Each year, 75,000 deaths are attributable to tobacco, ie 13% of deaths occurring in metropolitan France, including 45,000 from cancer. To encourage smokers to quit, the departmental committees of the League against cancer have been mobilizing for several years to develop tobacco-free public spaces. Thus, despite the difficulties linked to successive confinements, the departmental committees of the League against cancer, itself supported by funding from the Addictions Fund, inaugurated more than 683 new “Tobacco-free spaces” (beaches, parks, areas surrounding groups. schools, multisports grounds, public gardens, etc.) in 2020.

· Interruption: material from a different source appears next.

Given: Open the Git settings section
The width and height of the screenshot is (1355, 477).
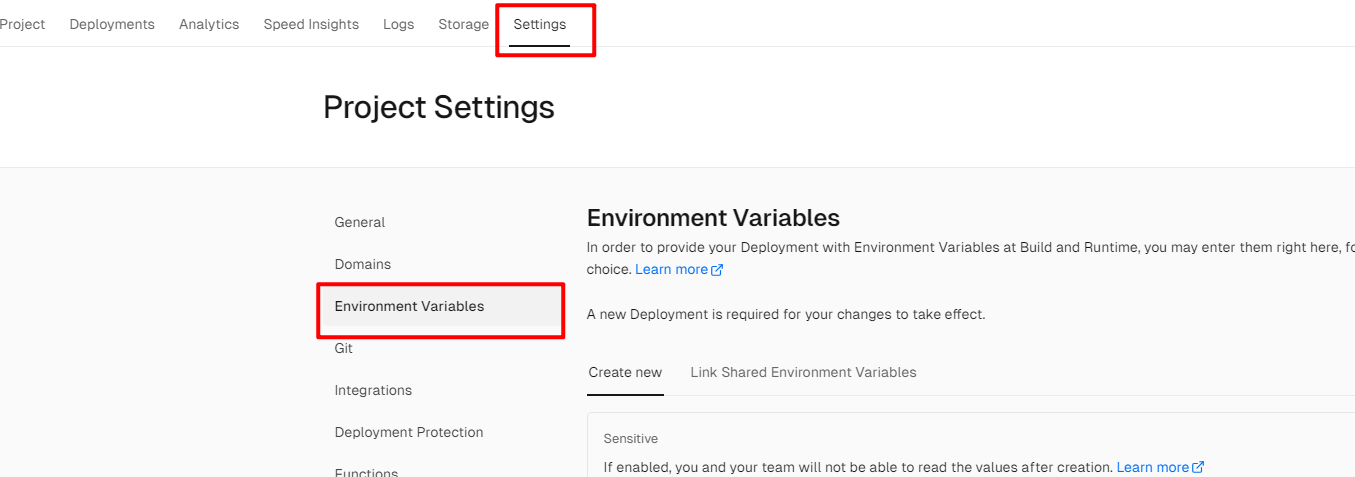Looking at the screenshot, I should 344,348.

Since 2012, the League has therefore contributed to labeling 3,730 “Tobacco-free spaces” in 48 departments, in order to limit the opportunities to smoke and thus reduce tobacco experimentation and the entry into smoking of young people. “At the start of the school year, the University of Strasbourg (67) will become the first tobacco-free campus in France, labeled by the League against cancer,” said the League in a press release.
In Paris, 10% of green spaces without tobacco
These taba-free spaces also aim to preserve the environment. “Each year, nearly 30 billion cigarette butts are thrown in the streets of France, including 350 tons just for Paris. Each of these butts contains thousands of chemicals, but also plastics. A cigarette butt alone pollutes 500 liters of water and takes more than 10 years to degrade in nature. The cost of collection borne by communities, financed by local taxes, is estimated at 38 euros per inhabitant and per year “recalls the League against the Cancer.
Since 2018, the city of Paris has been experimenting with tobacco-free parks in some fifty green spaces in the capital. “This device has made it possible to reduce the number of smokers present in these parks and of cigarette butts thrown on the ground. Smokers and non-smokers have shown themselves to be receptive, aware of the challenges of public health and of improving the living environment” affirms Pénélope Komitès, Deputy Mayor of Paris in charge of green spaces. 10% of the capital’s green spaces have thus become non-smoking areas.